A relativização da regra processual de fixação de honorários advocatícios nos processos em que a Fazenda Pública é sucumbente ameaça a clara opção legislativa pela fixação de critérios objetivos.

sexta-feira, 30 de abril de 2021

Atualizado às 16:30

 (Imagem: Arte Migalhas)

(Imagem: Arte Migalhas)

Na pauta do Superior Tribunal de Justiça (STJ) está em andamento o Recurso Especial (RESP 1.644.077-PR), cujo objeto recursal se refere à "relativização" da regra do art. 85 do Código de Processo Civil (CPC) que regulamenta os honorários advocatícios, em específico, nas causas em que a fazenda pública é sucumbente.

A Comissão de Direito Tributário da OAB/MG, como instituição, tem se dedicado ao tema referente em eventos e, até mesmo, em discussões judiciais.

Em petição assinada em conjunto com Prof. André Mendes Moreira e pelos membros da Comissão, Drs. Gustavo Falcão e Marco Túlio Ibraim, requereu-se o ingresso da OAB/MG no processo RESP 1.644.077-PR, na condição de amicus curiae ou, alternativamente, assistente simples.

Infelizmente, o pedido foi rejeitado pelo Relator, Ministro Herman Benjamin. Decisão irrecorrível, a OAB/MG deixou consignado, nos autos, os seus fundamentos jurídicos, disponibilizou e, quando possível, despachou, memoriais.

Em síntese, reproduzem-se os fundamentos jurídicos desenvolvidos pela OAB/MG, por meio da Comissão de Direito Tributário.

Por justiça, nos próximos parágrafos, pode-se dizer que os respeitados profissionais são coautores das ideias envolvidas. Como este artigo navega por outros pontos, é de autoria individual.  estou assinando sozinho. No entanto, ressalta-se, os parágrafos seguintes foram pensados e laborados a oito mãos.

Pois bem.

O CPC/15 claramente inovou ao alterar as hipóteses nas quais cabe a fixação dos honorários advocatícios de sucumbência por equidade, uma vez que, enquanto no Código de Processo Civil de 1973 a atribuição equitativa era possível (1) nas causas de pequeno valor, (2) de valor inestimável, (3) em que não houvesse condenação ou fosse vencida a Fazenda Pública, e (4) nas execuções, embargadas ou não, no CPC/15, as hipóteses foram restritas às causas (1) em que o proveito econômico for inestimável ou irrisório ou, ainda, quando (2) o valor da causa for muito baixo (art. 85, §8°).

### DADOS DISPONÍVEIS
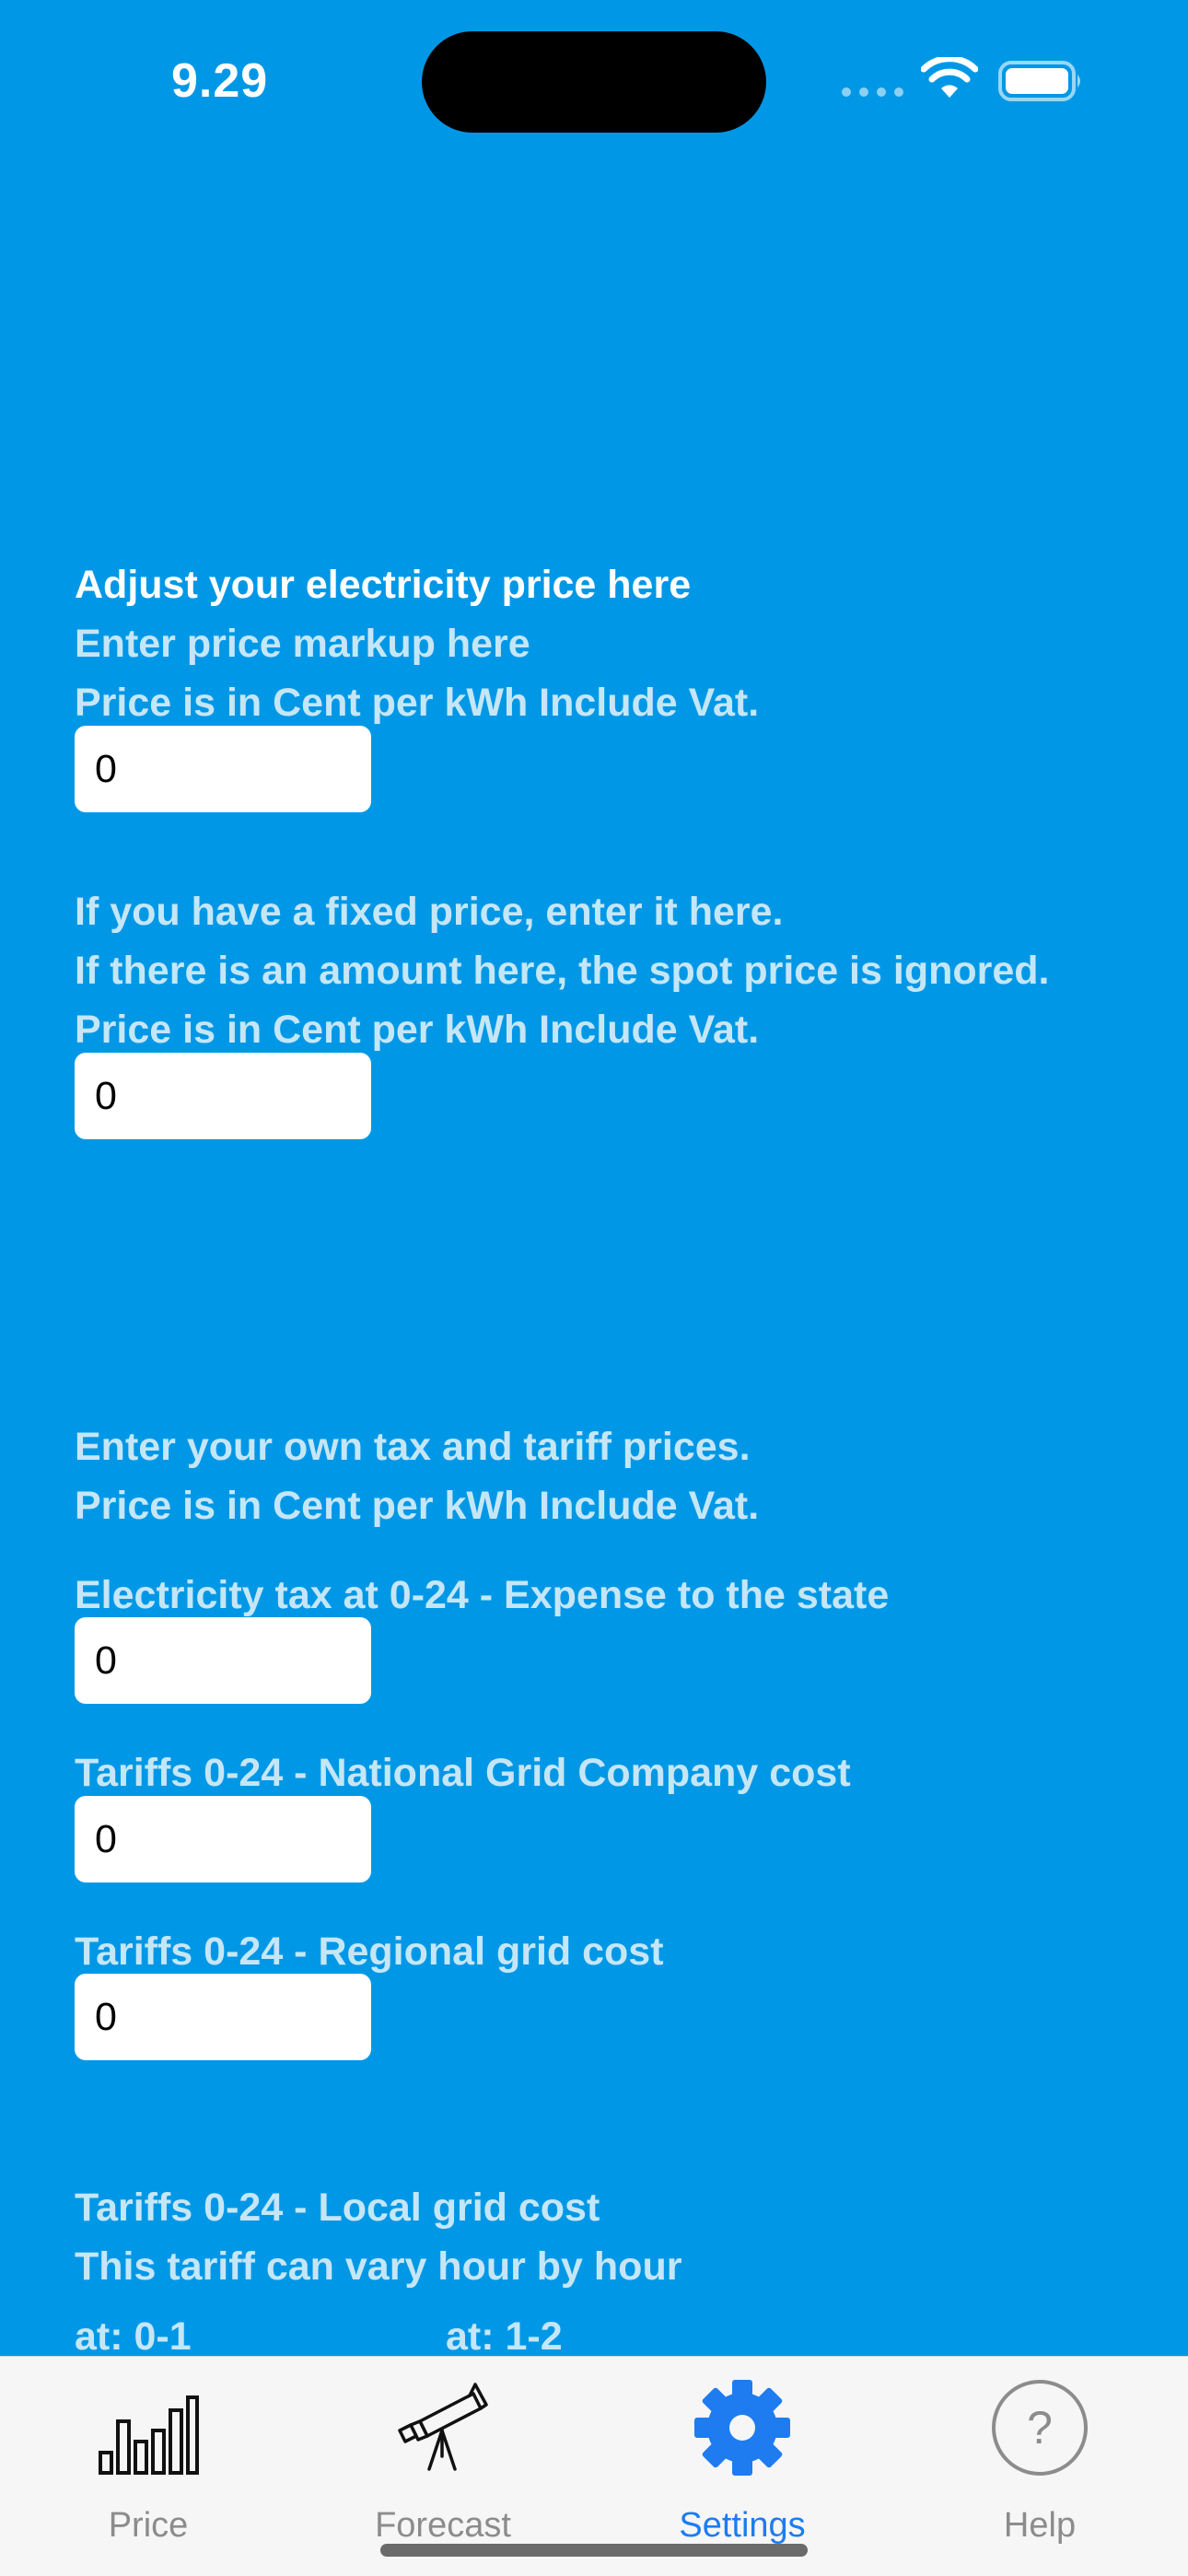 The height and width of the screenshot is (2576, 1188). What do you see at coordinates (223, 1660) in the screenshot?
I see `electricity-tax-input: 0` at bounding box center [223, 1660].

### TRABALHO A FAZER
A) Atualize o texto sobre honorários advocatícios, reescrevendo tudo o que vai de "Por justiça, nos" até "(art. 85, §8°).", com "CPC/15" substituído por "CPC/2015".
B) Passe para o inglês esta frase do texto sobre honorários advocatícios: "Infelizmente, o pedido foi rejeitado pelo Relator, Ministro Herman Benjamin."
A listagem é um material separado e não tem relação com o texto sobre honorários advocatícios.

### RESPOSTAS POR TAREFA
A)
Por justiça, nos próximos parágrafos, pode-se dizer que os respeitados profissionais são coautores das ideias envolvidas. Como este artigo navega por outros pontos, é de autoria individual.  estou assinando sozinho. No entanto, ressalta-se, os parágrafos seguintes foram pensados e laborados a oito mãos.

Pois bem.

O CPC/2015 claramente inovou ao alterar as hipóteses nas quais cabe a fixação dos honorários advocatícios de sucumbência por equidade, uma vez que, enquanto no Código de Processo Civil de 1973 a atribuição equitativa era possível (1) nas causas de pequeno valor, (2) de valor inestimável, (3) em que não houvesse condenação ou fosse vencida a Fazenda Pública, e (4) nas execuções, embargadas ou não, no CPC/2015, as hipóteses foram restritas às causas (1) em que o proveito econômico for inestimável ou irrisório ou, ainda, quando (2) o valor da causa for muito baixo (art. 85, §8°).

B) Unfortunately, the request was rejected by the Rapporteur, Justice Herman Benjamin.